# Task material
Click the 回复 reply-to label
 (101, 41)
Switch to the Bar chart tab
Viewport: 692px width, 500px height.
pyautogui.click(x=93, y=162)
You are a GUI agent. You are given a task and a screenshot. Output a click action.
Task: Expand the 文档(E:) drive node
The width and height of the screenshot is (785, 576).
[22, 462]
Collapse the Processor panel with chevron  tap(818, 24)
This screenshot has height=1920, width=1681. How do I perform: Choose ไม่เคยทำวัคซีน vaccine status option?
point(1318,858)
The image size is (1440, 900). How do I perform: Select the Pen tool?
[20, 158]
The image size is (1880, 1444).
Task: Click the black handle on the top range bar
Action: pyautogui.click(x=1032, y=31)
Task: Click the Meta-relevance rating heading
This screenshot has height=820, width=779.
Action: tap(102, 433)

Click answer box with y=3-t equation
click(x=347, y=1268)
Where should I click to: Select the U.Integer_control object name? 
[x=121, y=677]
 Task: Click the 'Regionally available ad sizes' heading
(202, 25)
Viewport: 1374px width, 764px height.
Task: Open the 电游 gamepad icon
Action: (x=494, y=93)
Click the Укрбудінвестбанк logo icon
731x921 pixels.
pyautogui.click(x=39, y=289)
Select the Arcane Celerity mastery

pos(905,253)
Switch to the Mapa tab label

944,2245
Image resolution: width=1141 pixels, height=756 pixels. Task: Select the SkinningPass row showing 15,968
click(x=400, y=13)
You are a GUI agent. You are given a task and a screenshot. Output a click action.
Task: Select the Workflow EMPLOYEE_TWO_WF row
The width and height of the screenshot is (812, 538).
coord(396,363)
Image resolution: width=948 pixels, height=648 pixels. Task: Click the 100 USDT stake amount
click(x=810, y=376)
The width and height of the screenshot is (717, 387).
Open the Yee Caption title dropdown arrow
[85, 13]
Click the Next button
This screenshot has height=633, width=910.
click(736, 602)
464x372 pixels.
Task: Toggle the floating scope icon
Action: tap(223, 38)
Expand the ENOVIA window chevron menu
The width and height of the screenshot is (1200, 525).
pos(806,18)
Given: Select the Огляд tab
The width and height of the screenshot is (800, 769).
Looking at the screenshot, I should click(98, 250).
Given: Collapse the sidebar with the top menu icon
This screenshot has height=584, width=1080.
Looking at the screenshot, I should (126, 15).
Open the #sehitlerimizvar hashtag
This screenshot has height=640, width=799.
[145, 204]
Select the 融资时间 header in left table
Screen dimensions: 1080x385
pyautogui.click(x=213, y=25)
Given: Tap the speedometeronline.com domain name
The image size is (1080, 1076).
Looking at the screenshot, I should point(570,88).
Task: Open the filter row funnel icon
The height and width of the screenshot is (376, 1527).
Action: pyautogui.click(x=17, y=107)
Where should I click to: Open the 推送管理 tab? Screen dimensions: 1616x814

# Problem details
From the line that contains "Image resolution: width=948" down to the last line of the listing above, repeat each line exactly, and include nothing else.

# Exercise solution
Image resolution: width=948 pixels, height=648 pixels. Task: Click the 100 USDT stake amount
click(x=810, y=376)
The width and height of the screenshot is (717, 387).
Open the Yee Caption title dropdown arrow
[85, 13]
Click the Next button
This screenshot has height=633, width=910.
click(736, 602)
464x372 pixels.
Task: Toggle the floating scope icon
Action: tap(223, 38)
Expand the ENOVIA window chevron menu
The width and height of the screenshot is (1200, 525).
pos(806,18)
Given: Select the Огляд tab
The width and height of the screenshot is (800, 769).
Looking at the screenshot, I should click(98, 250).
Given: Collapse the sidebar with the top menu icon
This screenshot has height=584, width=1080.
Looking at the screenshot, I should (126, 15).
Open the #sehitlerimizvar hashtag
This screenshot has height=640, width=799.
[145, 204]
Select the 融资时间 header in left table
Screen dimensions: 1080x385
pyautogui.click(x=213, y=25)
Given: Tap the speedometeronline.com domain name
The image size is (1080, 1076).
Looking at the screenshot, I should point(570,88).
Task: Open the filter row funnel icon
The height and width of the screenshot is (376, 1527).
Action: pyautogui.click(x=17, y=107)
Where should I click to: Open the 推送管理 tab? Screen dimensions: 1616x814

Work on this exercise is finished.